Dec 10, 2022 - Economy & Business

Passive investments aren't green

Illustration of two hundred dollar bills shaped like billowing smoke stacks

Illustration: Sarah Grillo/Axios

Passive investors, the giants of the investing world, have been facing fierce criticism from both sides of the debate over environmentally responsible investing. One of the biggest players has decided to throw in the towel.

Why it matters: One of the great successes of the past few years has been NZAM, the Net Zero Asset Managers Initiative. Its 291 signatories, representing $66 trillion of assets under management, have all signed on to a vision of a zero-carbon future.

  • Now, however, one of the biggest members, Vanguard, has withdrawn from the group.

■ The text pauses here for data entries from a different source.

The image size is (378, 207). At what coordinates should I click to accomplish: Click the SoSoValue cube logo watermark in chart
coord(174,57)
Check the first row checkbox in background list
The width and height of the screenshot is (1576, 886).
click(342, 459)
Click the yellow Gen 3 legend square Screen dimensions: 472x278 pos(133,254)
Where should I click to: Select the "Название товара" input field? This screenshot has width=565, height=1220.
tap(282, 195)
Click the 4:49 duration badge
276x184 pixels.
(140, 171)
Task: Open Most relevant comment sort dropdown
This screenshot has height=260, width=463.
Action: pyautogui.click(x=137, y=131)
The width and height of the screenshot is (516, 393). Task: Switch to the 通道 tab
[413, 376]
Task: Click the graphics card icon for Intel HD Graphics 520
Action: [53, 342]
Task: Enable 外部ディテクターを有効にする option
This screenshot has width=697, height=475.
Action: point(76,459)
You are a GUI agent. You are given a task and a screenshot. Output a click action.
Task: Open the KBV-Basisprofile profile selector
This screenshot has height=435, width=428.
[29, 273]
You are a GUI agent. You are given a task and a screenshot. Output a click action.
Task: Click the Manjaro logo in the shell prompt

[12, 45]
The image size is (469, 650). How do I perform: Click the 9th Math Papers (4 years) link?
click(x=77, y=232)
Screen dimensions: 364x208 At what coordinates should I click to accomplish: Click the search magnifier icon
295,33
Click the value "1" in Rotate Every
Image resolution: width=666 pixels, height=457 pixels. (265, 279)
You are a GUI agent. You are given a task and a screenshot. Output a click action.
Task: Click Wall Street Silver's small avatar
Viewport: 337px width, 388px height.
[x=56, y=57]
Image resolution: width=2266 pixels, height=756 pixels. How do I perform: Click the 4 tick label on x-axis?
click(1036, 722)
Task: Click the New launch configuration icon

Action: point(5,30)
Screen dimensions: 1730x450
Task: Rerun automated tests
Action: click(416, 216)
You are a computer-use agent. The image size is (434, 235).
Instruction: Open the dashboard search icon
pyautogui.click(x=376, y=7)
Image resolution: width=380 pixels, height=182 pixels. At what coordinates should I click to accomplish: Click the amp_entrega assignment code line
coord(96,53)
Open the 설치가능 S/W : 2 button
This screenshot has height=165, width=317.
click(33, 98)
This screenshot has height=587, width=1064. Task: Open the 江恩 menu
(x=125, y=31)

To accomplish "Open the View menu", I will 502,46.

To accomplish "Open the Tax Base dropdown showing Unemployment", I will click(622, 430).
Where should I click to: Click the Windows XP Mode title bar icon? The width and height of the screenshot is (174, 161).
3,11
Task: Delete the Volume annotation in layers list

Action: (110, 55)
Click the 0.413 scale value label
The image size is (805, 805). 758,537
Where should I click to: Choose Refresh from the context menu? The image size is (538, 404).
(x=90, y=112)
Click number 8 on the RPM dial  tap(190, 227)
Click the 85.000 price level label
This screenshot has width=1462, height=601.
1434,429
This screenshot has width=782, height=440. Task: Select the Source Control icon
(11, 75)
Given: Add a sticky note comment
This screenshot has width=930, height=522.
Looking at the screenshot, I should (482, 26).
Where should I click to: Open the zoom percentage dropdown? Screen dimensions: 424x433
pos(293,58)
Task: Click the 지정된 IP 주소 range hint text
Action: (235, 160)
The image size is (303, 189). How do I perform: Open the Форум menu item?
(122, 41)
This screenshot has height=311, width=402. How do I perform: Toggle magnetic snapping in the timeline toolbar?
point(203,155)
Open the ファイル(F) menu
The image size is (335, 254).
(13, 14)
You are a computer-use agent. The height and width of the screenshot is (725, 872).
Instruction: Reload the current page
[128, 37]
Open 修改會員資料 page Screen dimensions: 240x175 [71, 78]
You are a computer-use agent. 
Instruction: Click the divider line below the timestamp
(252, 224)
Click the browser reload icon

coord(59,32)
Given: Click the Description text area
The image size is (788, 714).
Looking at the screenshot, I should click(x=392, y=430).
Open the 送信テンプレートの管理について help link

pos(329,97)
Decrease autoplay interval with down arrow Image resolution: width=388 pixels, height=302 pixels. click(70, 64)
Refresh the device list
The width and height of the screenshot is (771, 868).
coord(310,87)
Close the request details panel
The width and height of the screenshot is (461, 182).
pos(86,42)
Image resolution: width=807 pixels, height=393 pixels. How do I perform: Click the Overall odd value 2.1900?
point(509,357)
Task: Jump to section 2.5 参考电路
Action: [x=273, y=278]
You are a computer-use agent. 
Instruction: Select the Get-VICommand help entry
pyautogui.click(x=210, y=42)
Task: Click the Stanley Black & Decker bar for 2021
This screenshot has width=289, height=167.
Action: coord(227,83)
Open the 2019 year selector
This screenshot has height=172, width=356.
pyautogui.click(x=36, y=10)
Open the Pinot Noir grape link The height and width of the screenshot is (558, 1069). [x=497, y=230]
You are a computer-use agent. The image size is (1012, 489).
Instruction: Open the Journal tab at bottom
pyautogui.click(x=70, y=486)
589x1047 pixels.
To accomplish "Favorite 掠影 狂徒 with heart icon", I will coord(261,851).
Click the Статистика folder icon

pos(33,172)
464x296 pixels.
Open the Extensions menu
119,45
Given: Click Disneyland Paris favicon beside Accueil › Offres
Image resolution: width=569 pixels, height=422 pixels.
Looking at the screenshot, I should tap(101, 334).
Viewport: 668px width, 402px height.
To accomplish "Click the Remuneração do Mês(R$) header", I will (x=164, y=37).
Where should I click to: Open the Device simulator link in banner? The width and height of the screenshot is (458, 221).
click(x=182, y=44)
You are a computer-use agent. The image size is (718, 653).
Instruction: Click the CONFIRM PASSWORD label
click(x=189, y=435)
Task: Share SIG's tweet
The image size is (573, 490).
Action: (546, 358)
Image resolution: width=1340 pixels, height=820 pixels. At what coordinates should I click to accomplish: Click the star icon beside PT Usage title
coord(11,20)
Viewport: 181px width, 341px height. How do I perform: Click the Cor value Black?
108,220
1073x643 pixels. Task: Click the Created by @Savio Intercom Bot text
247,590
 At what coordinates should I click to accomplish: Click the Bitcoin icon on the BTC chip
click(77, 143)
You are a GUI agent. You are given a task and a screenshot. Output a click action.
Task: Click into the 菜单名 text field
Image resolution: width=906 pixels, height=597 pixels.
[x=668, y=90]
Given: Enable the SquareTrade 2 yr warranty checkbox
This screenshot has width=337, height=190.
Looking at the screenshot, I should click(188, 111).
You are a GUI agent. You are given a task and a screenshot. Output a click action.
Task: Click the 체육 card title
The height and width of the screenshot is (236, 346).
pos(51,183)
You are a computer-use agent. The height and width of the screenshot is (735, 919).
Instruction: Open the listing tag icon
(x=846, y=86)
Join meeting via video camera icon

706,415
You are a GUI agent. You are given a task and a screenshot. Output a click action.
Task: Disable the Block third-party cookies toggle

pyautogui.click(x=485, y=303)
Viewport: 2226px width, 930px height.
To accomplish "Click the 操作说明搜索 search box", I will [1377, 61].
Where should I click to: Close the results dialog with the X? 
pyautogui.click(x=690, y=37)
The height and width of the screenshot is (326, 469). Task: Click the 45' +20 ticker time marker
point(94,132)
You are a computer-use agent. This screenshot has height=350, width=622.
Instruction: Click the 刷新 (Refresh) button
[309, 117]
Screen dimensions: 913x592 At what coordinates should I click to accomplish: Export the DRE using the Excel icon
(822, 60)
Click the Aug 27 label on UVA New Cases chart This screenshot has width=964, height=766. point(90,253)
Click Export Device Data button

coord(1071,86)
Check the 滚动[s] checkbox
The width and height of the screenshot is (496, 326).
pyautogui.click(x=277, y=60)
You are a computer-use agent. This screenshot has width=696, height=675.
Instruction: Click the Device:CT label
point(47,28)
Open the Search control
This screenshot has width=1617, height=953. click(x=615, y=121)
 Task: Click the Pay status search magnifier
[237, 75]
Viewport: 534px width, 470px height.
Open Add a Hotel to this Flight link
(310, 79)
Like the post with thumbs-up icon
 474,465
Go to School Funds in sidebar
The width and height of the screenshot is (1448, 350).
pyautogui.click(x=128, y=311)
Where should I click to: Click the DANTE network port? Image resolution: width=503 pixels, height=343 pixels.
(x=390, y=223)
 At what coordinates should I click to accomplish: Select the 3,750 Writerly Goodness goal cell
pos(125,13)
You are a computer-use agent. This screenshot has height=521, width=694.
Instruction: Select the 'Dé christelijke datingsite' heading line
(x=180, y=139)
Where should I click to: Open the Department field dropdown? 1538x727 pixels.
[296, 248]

The big picture: Vanguard, more than any other investing giant, is proudly dedicated to passive investing — the idea that it's a better idea over the long haul to just buy an entire index than it is to try to pick and choose individual stocks to buy and sell.

  • By their nature, passive investors can't divest from carbon-intensive companies. That's a big problem, for environmentalists who have been loudly campaigning against Vanguard's fossil-fuel investments.

The other side: Joining groups like NZAM carries connotations distasteful to many Republicans, who criticize the members of such groups as being beholden to "woke capitalism."

  • Vanguard has been on the receiving end of relatively few of those complaints, but BlackRock, another mostly-passive asset manager, is regularly attacked by Republicans. On Thursday, Arizona said it withdrew $543 million from BlackRock money-market funds, for instance.

The bottom line: BlackRock CEO Larry Fink relishes the fight over environmental responsibility. Most other U.S. asset managers don't.